(EXCERPTED TEXT):
Article & photos by: Courtney Drake
INDIANAPOLIS, IN—Parking at the Hoosier Dome was scarce by the time fans were finally allowed into the venue; a large number of them were actually forced to park along the street in the nearby neighborhood. Despite the minor inconvenience, the Hoosier Dome’s residential location & basement-like atmosphere gave it a kind of homey feeling.
When the show started with Indiana locals The Day After, it was evident that some people in attendance were already familiar with them. The band seemed to be very comfortable being onstage & their rockin’ attitudes were just what the crowd needed to get warmed up.
Picturesque was second to play, & their set was the one that deviated the most from all the others. I don’t want to say their sound was more mellow or less aggressive than anyone else’s set; in fact it was the exact opposite of both of those things. However, their music does lack the intense screaming that every other band’s has.
The next band, Dayseeker, is when things started to get a little rough. The crowd began pushing forward & climbing up to the stage to hang from the rafters on the ceiling & crowd surf while the band performed heavy songs about personal battles, from sexual assault to cancer to addiction.

(PROVIDED INFORMATION):
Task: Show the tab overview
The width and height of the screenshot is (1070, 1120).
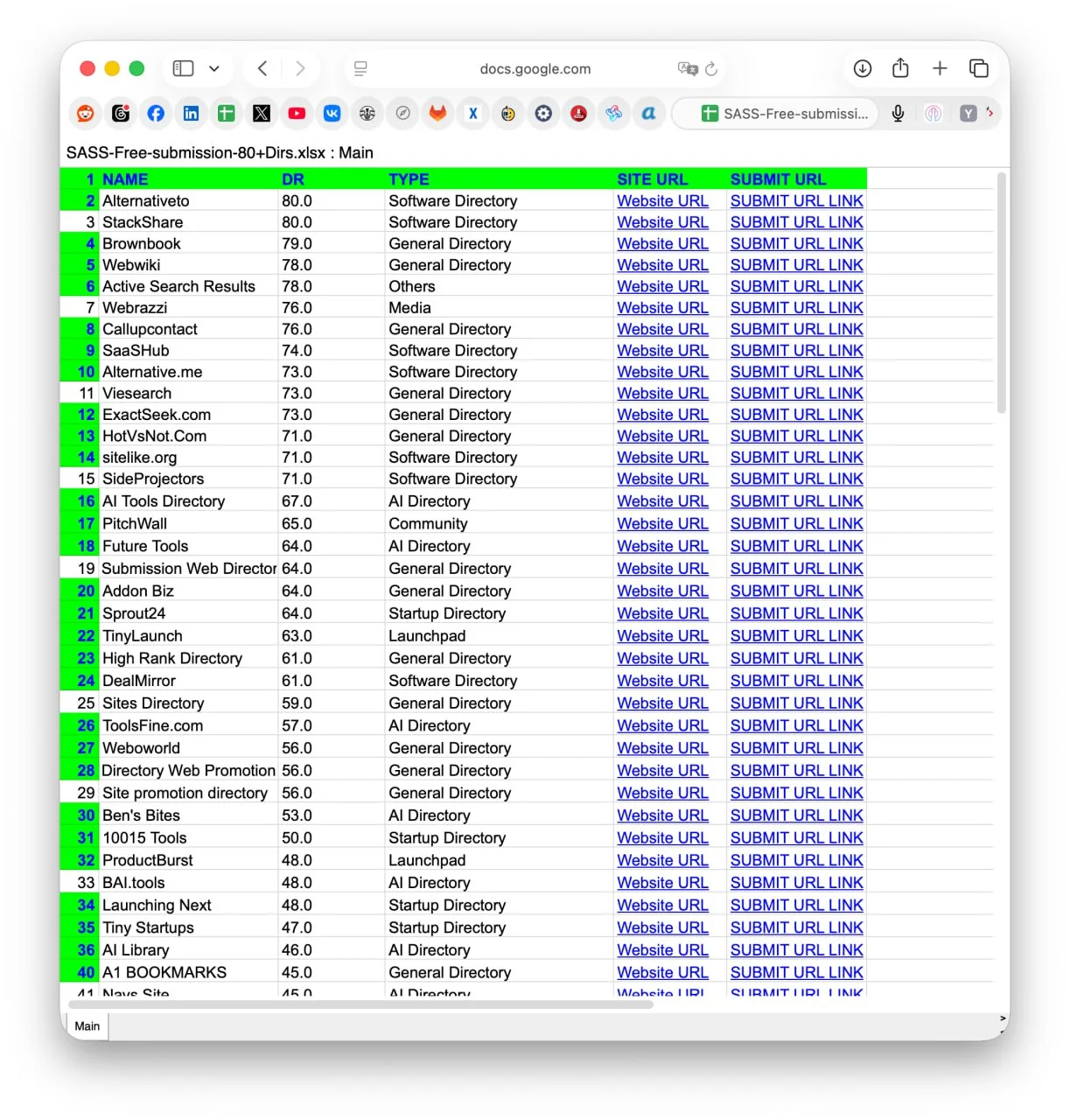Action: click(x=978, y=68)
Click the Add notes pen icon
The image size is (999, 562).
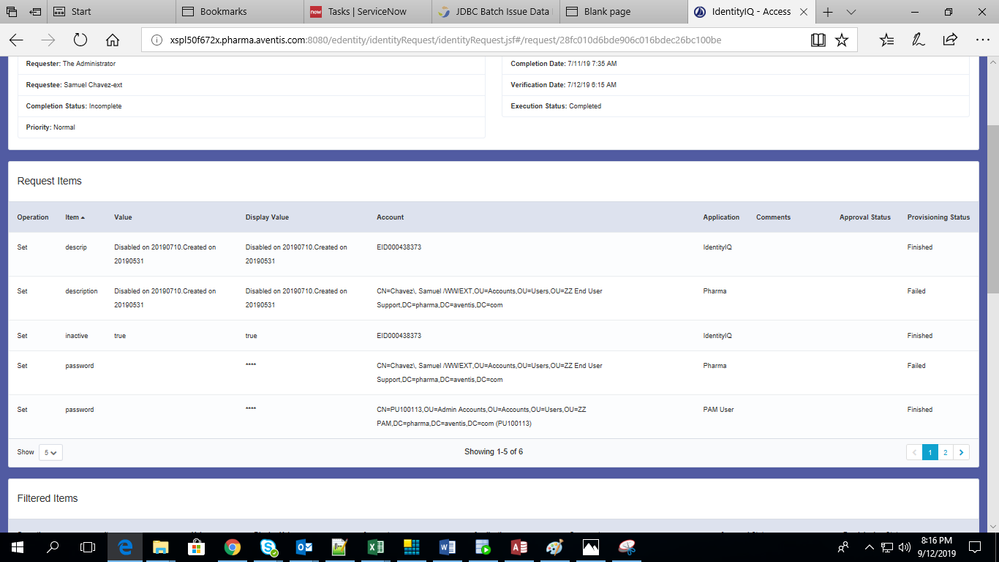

(REQUIRED ACTIONS):
A. Please write out the stretch of the concert review from "Picturesque was second" through "other band’s has.", word for word.
B. In the concert review, which band started the show?

(ANSWERS TO THIS EXERCISE):
A.
Picturesque was second to play, & their set was the one that deviated the most from all the others. I don’t want to say their sound was more mellow or less aggressive than anyone else’s set; in fact it was the exact opposite of both of those things. However, their music does lack the intense screaming that every other band’s has.

B. The Day After, a local Indiana band.